Thursday, May 14, 2020

Liquidity In The Debt Markets During COVID-19

Despite the late snow into April it is spring in New England and we are getting ramped up for summer. Lawn, irrigation and project crews have never been busier. Investors with maintenance contracts are spending on their property despite the challenges being faced with COVID. Some of that spending is coming from prepaid contracts, some from cash from owners, while other capital is coming from the debt side of the house. So how stable is that debt or line of credit?

Lets start pre-COVID. Back over the holidays when we were all carving a turkey, this was not something to consider. The markets were flush with debt capital to deploy. This created not only low interest rates but also flexible terms such as lower down payments and other benefits. 

Some have stated that the 2019 liquidity in the debt side was similar to the pre-financial crisis lending situation. From our perspective this is not the case. There were low interest rates. There was flexibility in lending. But that is where the similarities stop. When you think back to the challenges and the aftermath of 2008 and 2009, it was the underwriting.

Larger banks, many of them from out of state came in and dropped money across all asset classes like it was a snow day in April. When the dust started settling it became clear that the fundamentals were poor. But that only became clear when the banks had to take them back. We first hand reviewed these assets a decade ago when they came to us for valuations on the work outside, we can say that the fundamentals were off. They were off before the financial crisis. Keep in mind that the underwriting the local lenders were using was still more conservative. Aggressive but conservative.

Coming back to the 2018 and 2019 economy, there has not been as much competition from out of state lending institutions. The local lenders were flush with debt capital to deploy. They were flexible however they were not irresponsible. The fundamentals, particularly on the income valuation side were strong but not as crazy as they were 10 to 15 years ago. On the face value one could say that the price of multifamily on a per unit basis in Manchester has risen 30 to 40% over the past three years. You may consider this a hyperinflation, however the low vacancy rate and the underlying cash returns were still in place. In short the fundamentals were there. 

Now we come to Spring of 2020. Are the fundamentals still there? We have still historically low vacancy rates for multifamily, office and industrial. The investment market has not been able to get enough of single tenant net leased assets. There is no inventory so pricing for assets is still high. However some lenders are looking concerned on the fundamentals, just different ones than buyers are interested in.

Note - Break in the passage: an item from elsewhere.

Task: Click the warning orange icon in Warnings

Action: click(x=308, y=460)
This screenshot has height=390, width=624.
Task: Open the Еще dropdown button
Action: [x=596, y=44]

There is a concern of the softening of the leasing market, particularly on the multifamily and the retail side. Lenders look at B&C multi assets as a more risky proposition and some are pulling out entirely (in the short run) while others are looking at some principal and interest escrow that would have seemed strange to ask for just 90 days ago. There is some evidence to back their claims up. Non-essential retailers are asking for rent abatements in exchange for more term; apartment tenants impacted by the current situation have come to landlords seeking payment plans. 

However despite these challenges there is a huge influx of capital into the market. Despite the challenges with the roll out the CARES Act did what it was intended in the short run. It dumped so much capital into the market that it created a bit of a rise in the stock market, it kept local businesses open and it kept some mortgages and real estate tax bills paid. Some lenders and buyers view this as the short term pain and the liquidity from the Fed will act as the bridge because the fundamentals are still sound.

The take away for buyers and investors is clearly the dynamic has changed. If you have not had a call with your lender in a month, consider doing so. Clearly understand what their view of the world is and how they are reacting to this economy. And continue to do so, weekly if necessary, they are as much your partner as another equity holder. Now when you go to invest back into that Spring time clean up you and your debt partner will be on the same page.